╔══

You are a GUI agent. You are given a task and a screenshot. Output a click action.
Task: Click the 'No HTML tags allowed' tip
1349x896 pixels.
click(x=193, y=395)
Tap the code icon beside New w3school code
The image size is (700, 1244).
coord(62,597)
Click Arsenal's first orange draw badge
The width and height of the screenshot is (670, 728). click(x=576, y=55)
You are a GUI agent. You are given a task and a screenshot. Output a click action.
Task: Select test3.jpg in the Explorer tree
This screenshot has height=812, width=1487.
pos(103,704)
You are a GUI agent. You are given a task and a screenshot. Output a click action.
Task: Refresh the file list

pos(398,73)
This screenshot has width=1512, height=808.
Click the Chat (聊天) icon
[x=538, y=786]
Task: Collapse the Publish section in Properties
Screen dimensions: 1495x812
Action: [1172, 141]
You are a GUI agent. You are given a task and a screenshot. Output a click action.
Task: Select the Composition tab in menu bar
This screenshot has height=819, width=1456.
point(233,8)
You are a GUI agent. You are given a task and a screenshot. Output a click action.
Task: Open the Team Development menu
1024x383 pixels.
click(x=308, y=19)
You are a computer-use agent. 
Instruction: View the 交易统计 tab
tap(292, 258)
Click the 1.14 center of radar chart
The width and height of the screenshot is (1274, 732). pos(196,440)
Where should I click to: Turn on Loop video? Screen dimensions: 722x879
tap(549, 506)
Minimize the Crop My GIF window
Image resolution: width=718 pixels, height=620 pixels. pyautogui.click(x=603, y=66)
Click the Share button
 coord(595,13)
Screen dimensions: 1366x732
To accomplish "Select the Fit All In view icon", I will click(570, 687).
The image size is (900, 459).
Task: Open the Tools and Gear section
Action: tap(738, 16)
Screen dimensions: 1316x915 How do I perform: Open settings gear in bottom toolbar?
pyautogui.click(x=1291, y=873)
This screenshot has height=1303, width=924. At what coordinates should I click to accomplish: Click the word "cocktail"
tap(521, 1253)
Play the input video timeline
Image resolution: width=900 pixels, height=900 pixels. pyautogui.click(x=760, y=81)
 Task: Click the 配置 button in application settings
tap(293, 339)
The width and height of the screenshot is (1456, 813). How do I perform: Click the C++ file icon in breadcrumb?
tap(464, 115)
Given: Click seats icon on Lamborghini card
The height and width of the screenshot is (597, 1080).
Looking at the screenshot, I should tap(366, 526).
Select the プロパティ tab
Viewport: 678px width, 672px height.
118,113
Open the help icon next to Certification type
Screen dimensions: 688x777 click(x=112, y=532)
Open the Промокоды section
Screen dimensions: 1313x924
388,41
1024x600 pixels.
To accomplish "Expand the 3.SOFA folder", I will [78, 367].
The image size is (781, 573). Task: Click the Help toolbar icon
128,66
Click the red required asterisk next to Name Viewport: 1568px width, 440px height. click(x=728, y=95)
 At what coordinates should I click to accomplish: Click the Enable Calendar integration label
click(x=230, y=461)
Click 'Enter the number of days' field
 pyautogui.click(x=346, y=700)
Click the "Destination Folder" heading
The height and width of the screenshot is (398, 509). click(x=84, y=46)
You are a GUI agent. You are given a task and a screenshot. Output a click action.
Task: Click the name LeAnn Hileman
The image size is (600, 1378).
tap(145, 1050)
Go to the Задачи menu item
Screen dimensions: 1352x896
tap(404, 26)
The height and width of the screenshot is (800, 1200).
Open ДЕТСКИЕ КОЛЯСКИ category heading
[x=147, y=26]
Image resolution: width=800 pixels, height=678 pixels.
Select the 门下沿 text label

╚══

| Description of the task |
Please format every line of the data above as a JSON list of strings, one string per line, leaving out blank lines.

| Correct result |
[
  "You are a GUI agent. You are given a task and a screenshot. Output a click action.",
  "Task: Click the 'No HTML tags allowed' tip",
  "1349x896 pixels.",
  "click(x=193, y=395)",
  "Tap the code icon beside New w3school code",
  "The image size is (700, 1244).",
  "coord(62,597)",
  "Click Arsenal's first orange draw badge",
  "The width and height of the screenshot is (670, 728). click(x=576, y=55)",
  "You are a GUI agent. You are given a task and a screenshot. Output a click action.",
  "Task: Select test3.jpg in the Explorer tree",
  "This screenshot has height=812, width=1487.",
  "pos(103,704)",
  "You are a GUI agent. You are given a task and a screenshot. Output a click action.",
  "Task: Refresh the file list",
  "pos(398,73)",
  "This screenshot has width=1512, height=808.",
  "Click the Chat (聊天) icon",
  "[x=538, y=786]",
  "Task: Collapse the Publish section in Properties",
  "Screen dimensions: 1495x812",
  "Action: [1172, 141]",
  "You are a GUI agent. You are given a task and a screenshot. Output a click action.",
  "Task: Select the Composition tab in menu bar",
  "This screenshot has height=819, width=1456.",
  "point(233,8)",
  "You are a GUI agent. You are given a task and a screenshot. Output a click action.",
  "Task: Open the Team Development menu",
  "1024x383 pixels.",
  "click(x=308, y=19)",
  "You are a computer-use agent. ",
  "Instruction: View the 交易统计 tab",
  "tap(292, 258)",
  "Click the 1.14 center of radar chart",
  "The width and height of the screenshot is (1274, 732). pos(196,440)",
  "Where should I click to: Turn on Loop video? Screen dimensions: 722x879",
  "tap(549, 506)",
  "Minimize the Crop My GIF window",
  "Image resolution: width=718 pixels, height=620 pixels. pyautogui.click(x=603, y=66)",
  "Click the Share button",
  " coord(595,13)",
  "Screen dimensions: 1366x732",
  "To accomplish \"Select the Fit All In view icon\", I will click(570, 687).",
  "The image size is (900, 459).",
  "Task: Open the Tools and Gear section",
  "Action: tap(738, 16)",
  "Screen dimensions: 1316x915 How do I perform: Open settings gear in bottom toolbar?",
  "pyautogui.click(x=1291, y=873)",
  "This screenshot has height=1303, width=924. At what coordinates should I click to accomplish: Click the word \"cocktail\"",
  "tap(521, 1253)",
  "Play the input video timeline",
  "Image resolution: width=900 pixels, height=900 pixels. pyautogui.click(x=760, y=81)",
  " Task: Click the 配置 button in application settings",
  "tap(293, 339)",
  "The width and height of the screenshot is (1456, 813). How do I perform: Click the C++ file icon in breadcrumb?",
  "tap(464, 115)",
  "Given: Click seats icon on Lamborghini card",
  "The height and width of the screenshot is (597, 1080).",
  "Looking at the screenshot, I should tap(366, 526).",
  "Select the プロパティ tab",
  "Viewport: 678px width, 672px height.",
  "118,113",
  "Open the help icon next to Certification type",
  "Screen dimensions: 688x777 click(x=112, y=532)",
  "Open the Промокоды section",
  "Screen dimensions: 1313x924",
  "388,41",
  "1024x600 pixels.",
  "To accomplish \"Expand the 3.SOFA folder\", I will [78, 367].",
  "The image size is (781, 573). Task: Click the Help toolbar icon",
  "128,66",
  "Click the red required asterisk next to Name Viewport: 1568px width, 440px height. click(x=728, y=95)",
  " At what coordinates should I click to accomplish: Click the Enable Calendar integration label",
  "click(x=230, y=461)",
  "Click 'Enter the number of days' field",
  " pyautogui.click(x=346, y=700)",
  "Click the \"Destination Folder\" heading",
  "The height and width of the screenshot is (398, 509). click(x=84, y=46)",
  "You are a GUI agent. You are given a task and a screenshot. Output a click action.",
  "Task: Click the name LeAnn Hileman",
  "The image size is (600, 1378).",
  "tap(145, 1050)",
  "Go to the Задачи menu item",
  "Screen dimensions: 1352x896",
  "tap(404, 26)",
  "The height and width of the screenshot is (800, 1200).",
  "Open ДЕТСКИЕ КОЛЯСКИ category heading",
  "[x=147, y=26]",
  "Image resolution: width=800 pixels, height=678 pixels.",
  "Select the 门下沿 text label"
]